恋の教習所
次の日の仕事で。
他の看護師に予定を聞く事。

“事務の人たちが同期で集まろうって言ってるんだけど、どうですか?”


でも、その前に・・・私にはしておきたい事があった。
それは・・・・・・・。

彼に先に話をしておきたかった。

後から耳にするよりいいと思ったから。

っていうのは、私がそうで。
なんか後か聞くと、何で先に言ってくれなかったの?って思ってしまうから。


三咲と別れた後、彼に電話をする事にした。
もちろんまだ出先のまま、車の中で。


プルルル~・・・・・。


大抵そろそろ出るはず。

時間帯も時間帯だから家にも帰っているだろう。


『もしもしー。』

ほらでた。

「もしもしー、奥田君?」

『お疲れー。仕事はどう?』

「今日はね、いつも位で終われて、終わってから三咲と会って来た。」

私は今日の出来事伝える。

奥田君はもちろん三咲を知っているから。

『一ノ瀬さんも元気に仕事行ってるの?』

「うん。
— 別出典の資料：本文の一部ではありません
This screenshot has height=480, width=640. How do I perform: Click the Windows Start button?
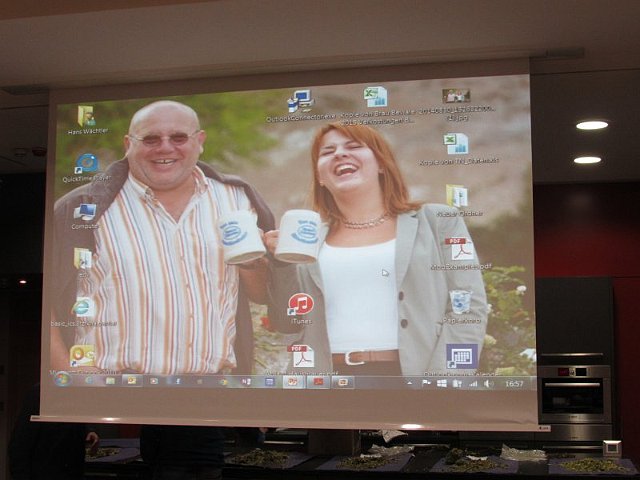[63, 380]
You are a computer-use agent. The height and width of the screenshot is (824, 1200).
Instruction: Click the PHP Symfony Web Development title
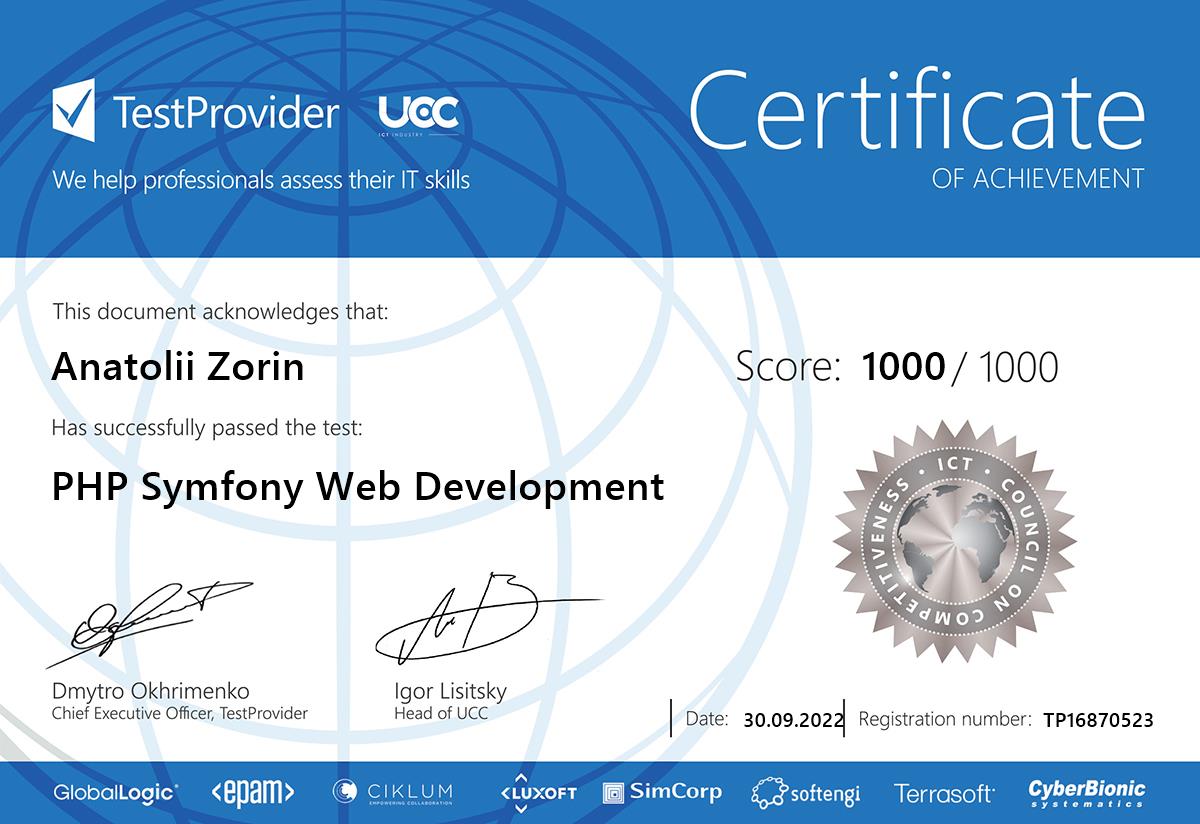pos(357,487)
お互いに仕事の話して来た。奥田君はもう何年も社会人やってるんだよね。凄いよね!」

『いや、僕なんかまだまだだよ。一応毎年新入社員入ってくるけど、年上が多いしね。』

高校卒業して就職した奥田君。

もう何年も同じ会社で働いているけど、年上が入って来ると気まずいらしい。

分かる気がする。

私も同期とはいえ、そうだから。

「難しいね。社会って。学生の方が楽だよー。」

『よく考えたら、学生の時よりも社会人としての人生の方が長いんだよね。』

「確かにー。でも学生の時がいい。もう一回中学生に戻りたーい!」

『木田は大学生の時もそう言ってた。』

そうだったっけ?
電話の向こうで奥田君が笑うから、つられて私も笑った。